(Redirected from
The Bowery)
The Bowery is a very well-known street in Manhattan that more or less marks the boundary between Chinatown and Little Italy on one side and the Lower East Side on the other — running from Chatham Square in the south to Astor Place in the north. It is the former location of the road Peter Stuyvesant's farm and takes its name from the Dutch word for farm, bouwerij.
Home of many music halls in the 19th Century, the Bowery later became notable for its economic depression. In the 1920s and 1930s, it was regarded as an impoverished area. The "Dead End Kids" of film were from the Bowery. In the 1940s through the 1970s, the Bowery was New York's "Skid Row," notable for "Bowery Bums" (alcoholics and homeless persons). In the 1960s and 1970s, the Bowery was viewed as a high crime, low rent area.
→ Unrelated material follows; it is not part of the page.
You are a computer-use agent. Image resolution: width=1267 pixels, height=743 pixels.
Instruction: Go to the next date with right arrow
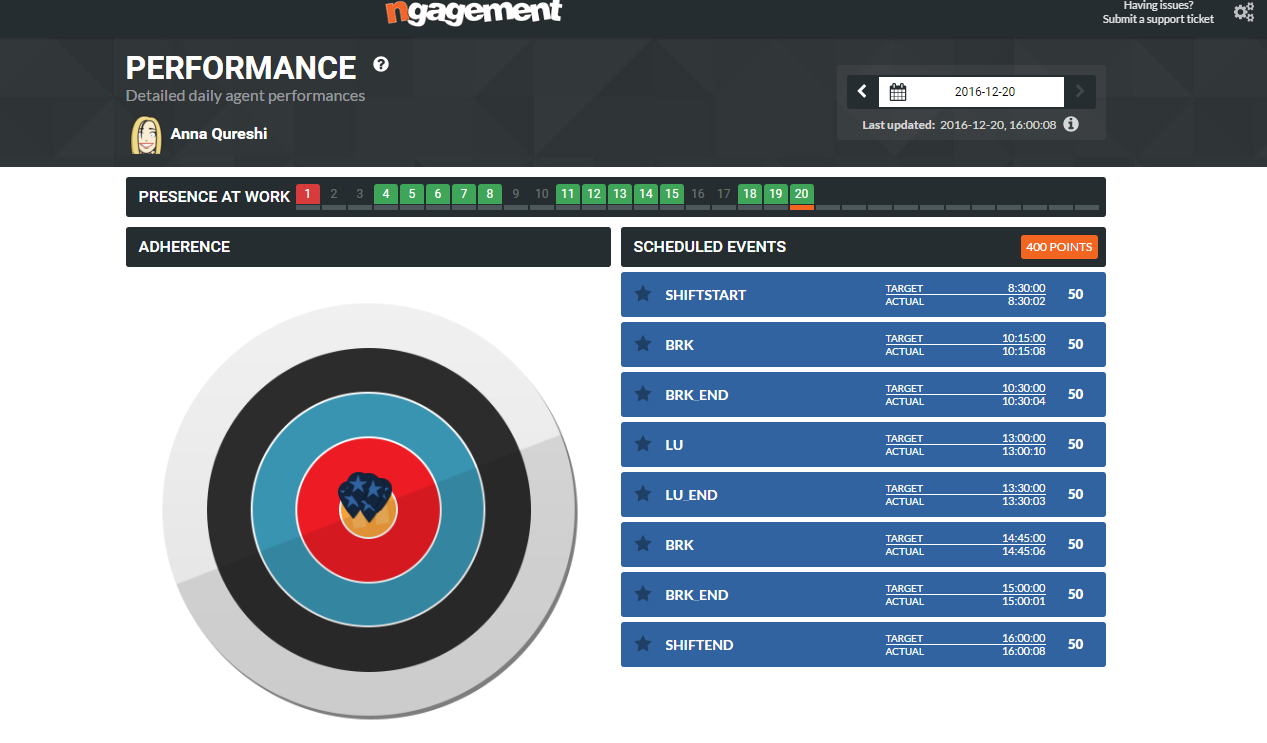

The transformation of CBGB's from folk music to punk rock in 1974 was, at the time, a fitting reflection of the neighborhood. However, since the 1990s the entire Lower East Side has been reviving.
As of August 2004, gentrification is contributing to ongoing change along the Bowery. In particular, the number of high-rise condominiums is growing.
Major streets that intersect the Bowery include Canal Street, Delancey Street (at which corner the subway station named Bowery is situated), Houston Street and Bleecker Street .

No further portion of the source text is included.